Speaking at the IdeaFestival in 2010, prodigious savant Daniel Tammet described how this unusual ability, synesthesia, had shaped his life, from the day of the week - "Wednesday's are always blue, as you should know" - to how numbers appeared to him in rolling landscapes, the geography of which he was able to exploit to recite Pi out to 22,000 decimal places. Since synesthesia has a physical basis, his unique creative ability was not so unusual after all, he argued. Each of us might benefit.

I'm not sure he thought that benefit would come so soon.

Conceptually, synesthesia can be related to a couple of trends. One is the sheer volume of data being collected by Big Science and creatively mapped in innovative ways by the Allosphere, for example. Other projects like Zooniverse make participatory science possible. Given a pair of eyes capable of recognizing patterns, something that we humans are particularly good at, or a few spare clock cycles in your personal computer, that extra data can be meaningfully experienced and parsed. Synesthetes experience natural data that our mono-sensory selves don't.

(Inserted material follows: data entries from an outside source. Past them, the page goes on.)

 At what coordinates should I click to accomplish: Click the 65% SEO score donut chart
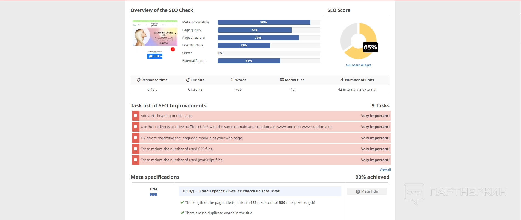click(x=358, y=41)
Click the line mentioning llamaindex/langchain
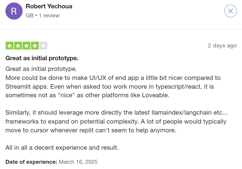Screen dimensions: 242x169 point(116,113)
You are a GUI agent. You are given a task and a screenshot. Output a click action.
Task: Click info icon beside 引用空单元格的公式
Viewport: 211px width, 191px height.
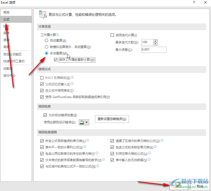[x=150, y=153]
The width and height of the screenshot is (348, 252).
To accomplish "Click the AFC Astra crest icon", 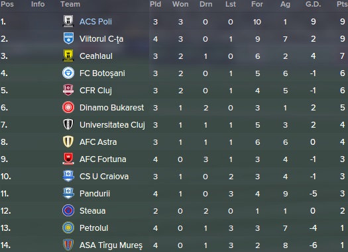I will (68, 142).
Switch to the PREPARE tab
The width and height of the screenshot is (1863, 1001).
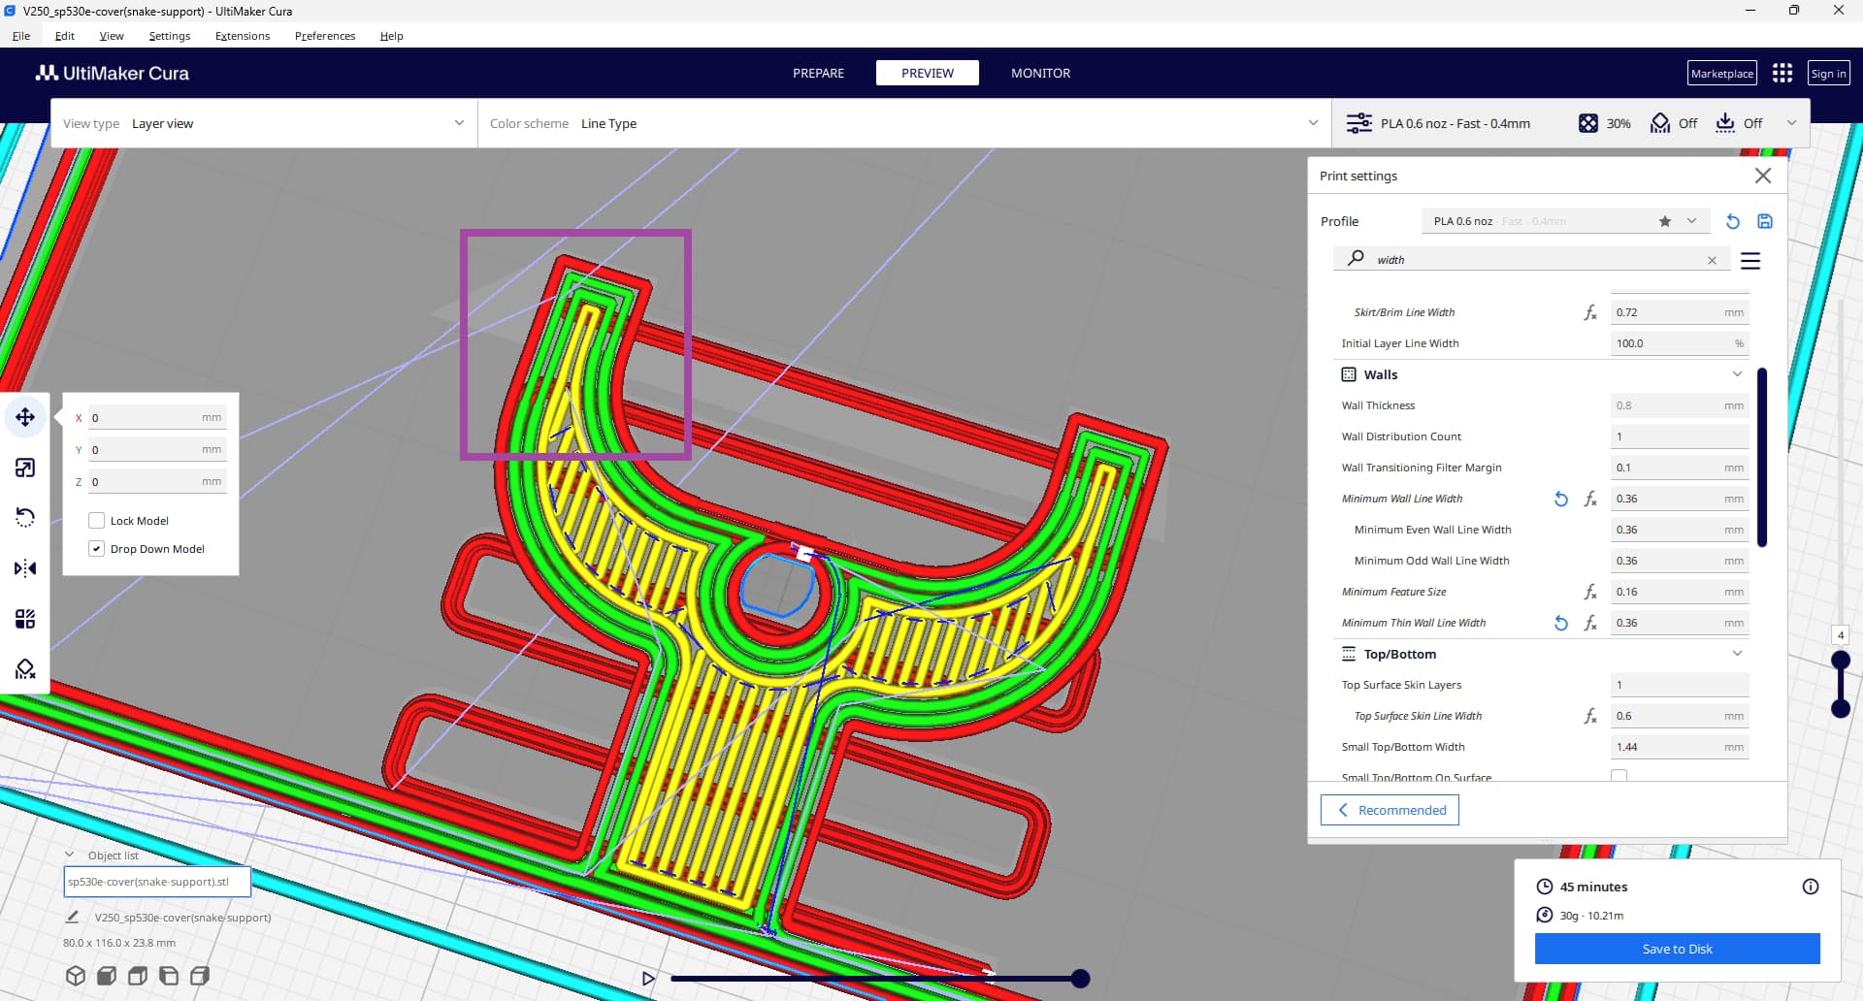click(x=818, y=73)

Secondly, trans-media efforts have also become more and more common. As someone who loves the imaginative and functional art of studio furniture, and who has developed some skill in furniture making, projects like a 'Net-connected end table that prints memories open whole new fields for the talented craftsperson. Its creator, John Kestner, has gone on to partner in an interesting and consumer-oriented project, the highly modular and intelligent Twine. These "supermechanical" pieces give, as he suggests, "a soul" to electronics and bring the Web of things that much closer.

Ariel Waldman recently explained to me that a "synesthesia mask" had been created by hackers who had 24 hours to create something unique at the San Francisco Science Hack Day. It's a little creepy, but in its mind-expanding originality, that project should go nicely with the particle wind chime developed last year. Call it super-biological.

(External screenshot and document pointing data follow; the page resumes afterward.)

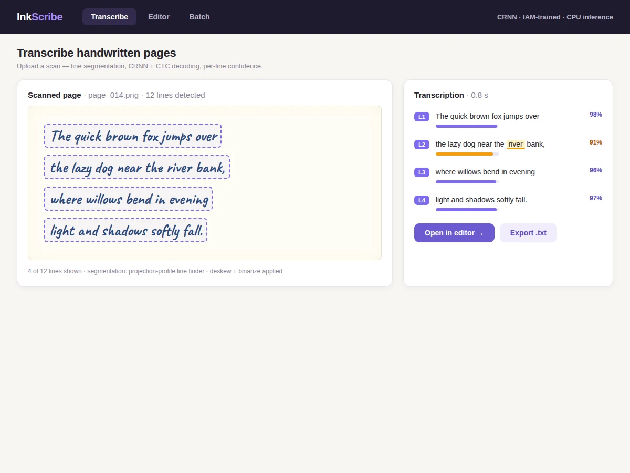Click the InkScribe logo
The image size is (630, 473).
(x=39, y=17)
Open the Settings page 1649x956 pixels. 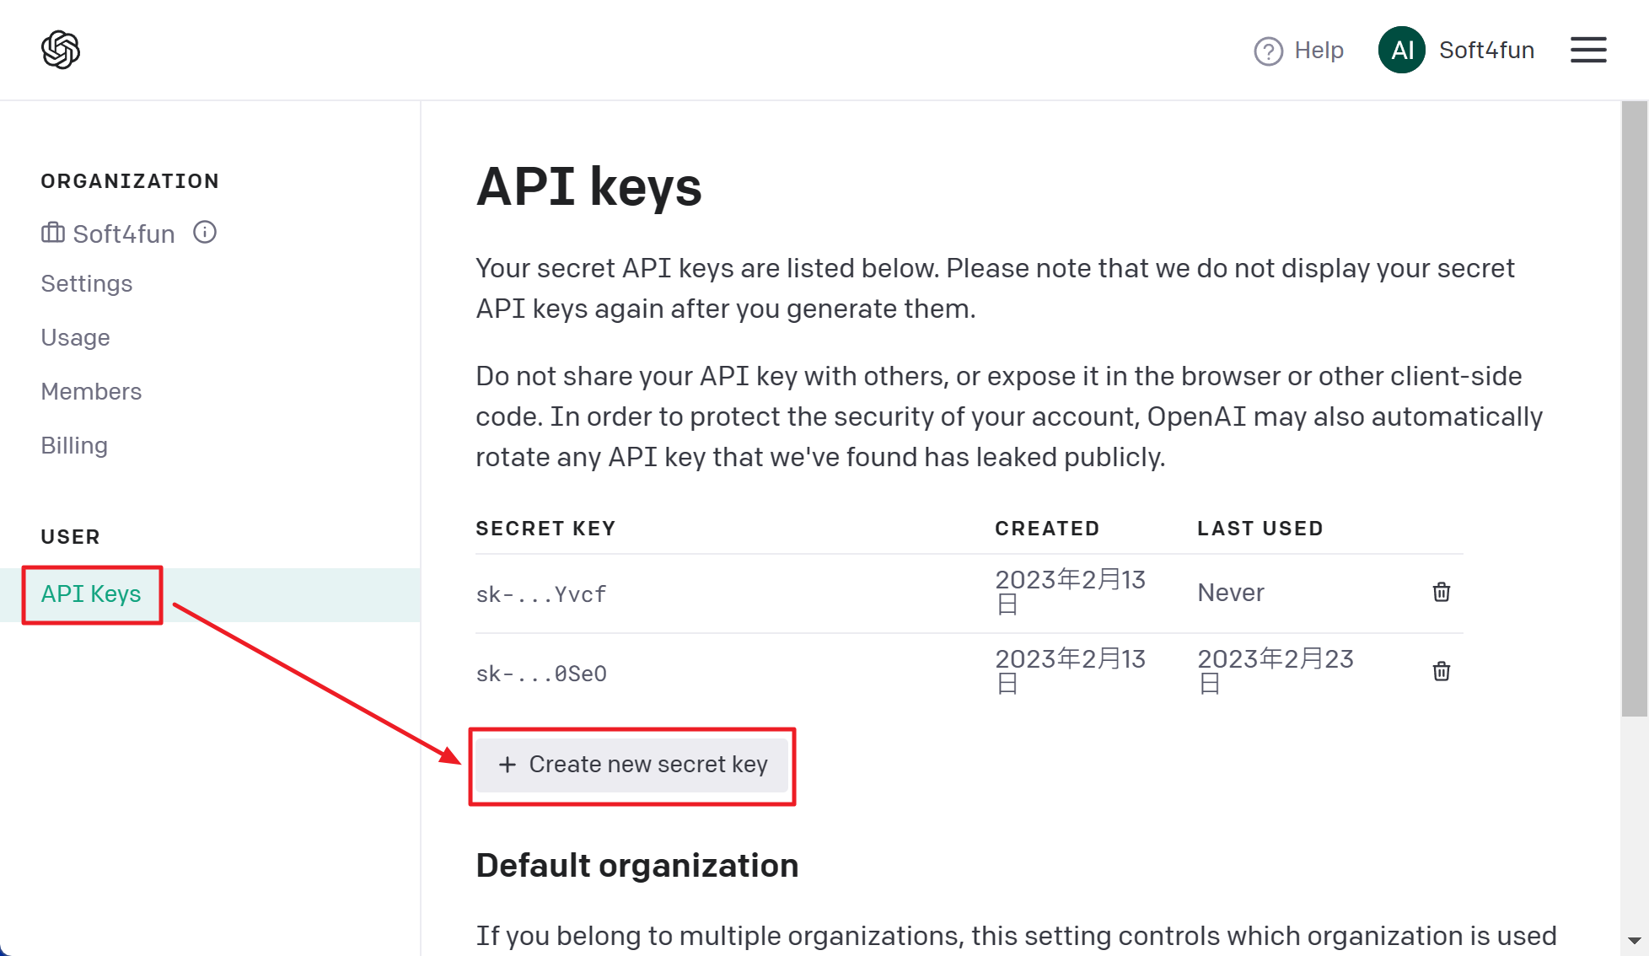pyautogui.click(x=87, y=283)
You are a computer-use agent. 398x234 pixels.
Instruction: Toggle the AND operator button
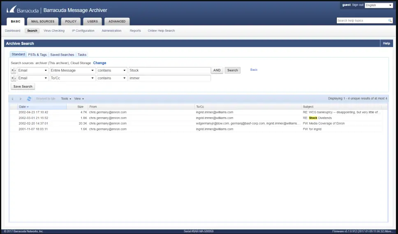coord(217,70)

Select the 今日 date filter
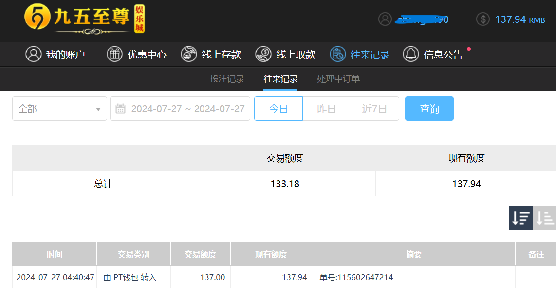click(x=278, y=109)
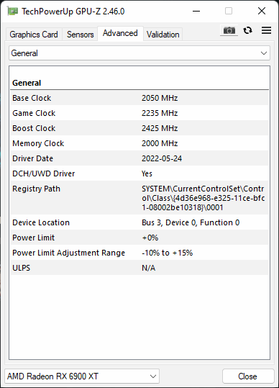Image resolution: width=279 pixels, height=388 pixels.
Task: Click the General dropdown chevron arrow
Action: coord(264,53)
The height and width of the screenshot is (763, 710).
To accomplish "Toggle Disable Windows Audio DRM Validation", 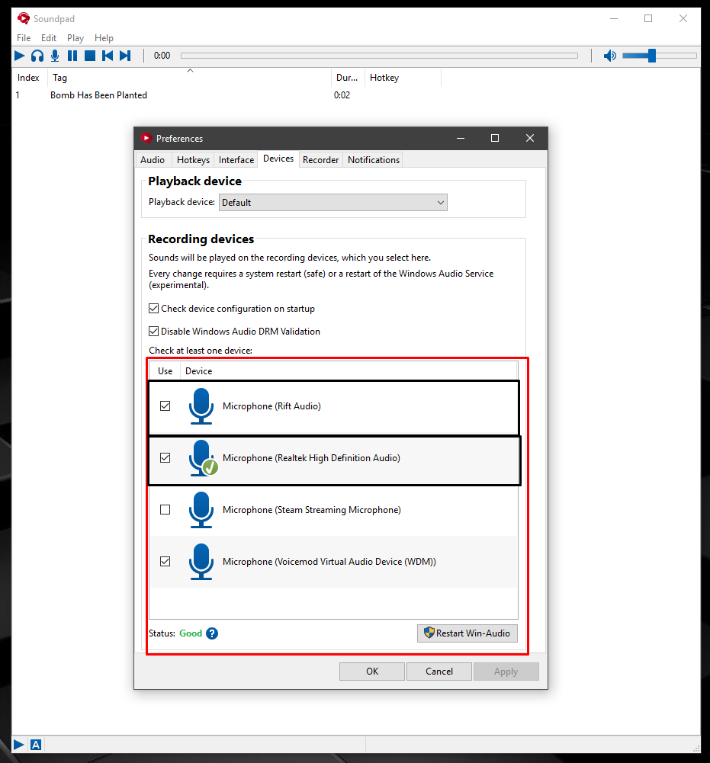I will 153,332.
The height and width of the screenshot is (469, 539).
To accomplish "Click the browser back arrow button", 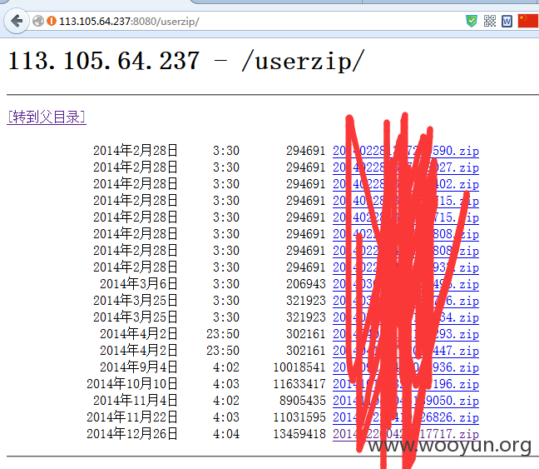I will click(x=16, y=22).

So given a surfeit of data and a willingness to experiment across media, perhaps its no surprise that the world described by Daniel Tammet might be closer than we think. It is. "Inside the Mind of a Synaesthete," a post at Neuro Tribes, takes all of this a step further, not only describing this unique condition in some detail, but introducing the synesthete, musician and media artist Perry Hall, who has developed an iPhone app that can be downloaded and used to sonify and record what the phone is seeing. A video recorded with the software is posted above. I've downloaded and been playing around with it, and as Steve Silberman explains in the blog post, the effect really doesn't feel forced. In fact, it feels like another layer of reality is opened up to senses of sight and sound tuned by history to be wary, and not necessarily expansive. If you have an iPhone, give "Sonified" a try.